A huge walnut tree was cut down at Rushville and it is estimated that it would make 1,200 feet of lumber and will be used in making gun stocks for use in the war. C.L.Young and wife have sold the Tremont Hotel at LaHarpe to Major Bright of Galesburg; Mrs. Bright is a sister of James Wolfe of Stronghurst. George Chant has received word that his nephew Lieut. Earl Chant, who was a member of the British Royal Flying Squadron and who was reported in May as having been made a prisoner by Germans, was reported as having died from wounds.
LETTER FROM JOE BAXTER:-I had my chance at the "Boche (Germans)." I sure had many souvenirs but lost them all and I can account for 5 Dutchmen so that isn't so bad I think.

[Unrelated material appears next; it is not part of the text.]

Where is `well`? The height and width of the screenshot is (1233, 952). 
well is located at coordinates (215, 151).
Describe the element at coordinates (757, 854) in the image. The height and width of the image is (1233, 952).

They dropped a high explosive shell and I was blown about 50 feet and came too in the hospital and surely was a sick man. My eyes are not well by any means either from the mustard gas. It is a gay life and we sure got them going. Don't think they will want much more of it. No need to worry for sometime as I don't think I will go to the front. Will write often now; couldn't before on account of eyes. I was talking to the Sergeant in command of the machine gun section that "Red" Gordon from Oquawka was in; will try to find him....Corp. Joe M. Baxter, Co.I 168th U.S. Inf. A.R.F.